El delito de abandono de familia, definido en el artículo 227 del Código Penal es un delito de omisión cuya situación típica se configura por la falta de cumplimiento de una obligación, consistente en cualquier tipo de prestación económica a favor del cónyuge o de sus hijos, establecida en convenio o resolución judicial en los supuestos de divorcio, declaración de nulidad del matrimonio, procesos de filiación o proceso de alimentos a favor de los hijos.

Es competencia de la parte acusadora la demostración del título de la deuda y de la situación de impago.

Por otro lado, el acusado deberá probar la concurrencia de cualquier causa de justificación que destruya su culpabilidad.

Los elementos esenciales del delito de abandono de familia en su vertiente de impago de pensión alimenticia son los siguientes:

  1. La existencia de una resolución judicial firme dictada en un proceso de separación, divorcio, nulidad matrimonial, filiación o alimentos, que establezca la obligación de abonar una prestación económica a favor del cónyuge o de sus hijos.
  2. La conducta omisiva consistente en el impago reiterado de esa prestación económica durante los plazos exigidos en el precepto legal, es decir, dos meses consecutivos o cuatro meses no consecutivos.
  3. El conocimiento de la obligación de pagar y de la voluntariedad en el impago.

En cuanto al elemento subjetivo se exige una voluntad consciente de no pagar.

Así pues, en el delito que enjuiciamos, el sujeto activo es quién ejerce la patria potestad y el sujeto pasivo los hijos o descendientes menores.

Es importante tener en cuenta que en los casos de imposibilidad de pago, ha de ser la parte quién la alega quién ha de probarla.

Además según lo establecido en la jurisprudencia existente al respecto: “No bastan los pagos parciales, realizados a simple capricho o voluntad del deudor, efectuados, además, de manera anárquica en cuanto a su tiempo y en cuanto a las personas legitimadas para su cobro.

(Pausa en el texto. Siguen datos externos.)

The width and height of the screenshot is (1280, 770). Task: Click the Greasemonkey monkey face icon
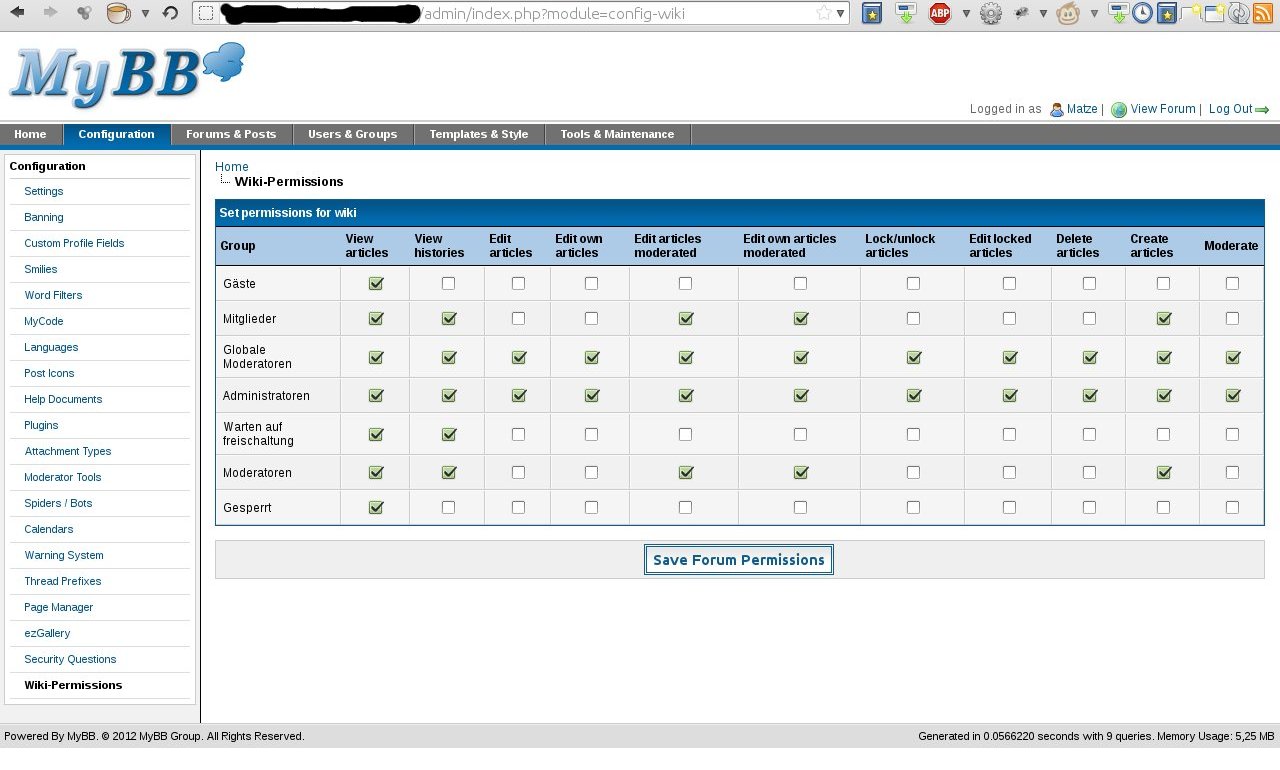[x=1068, y=13]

Si se comporta así el deudor quebranta esa seguridad y tranquilidad familiar que constituye el bien jurídico protegido (…)

De lo anterior se infiere que no se eliminaría el ilícito penal, con el pago parcial o incluso el pago a posteriori, pues supondría dejar al libre albedrio del condenado el cumplimiento de las resoluciones judiciales, en perjuicio de la esposa e hijos.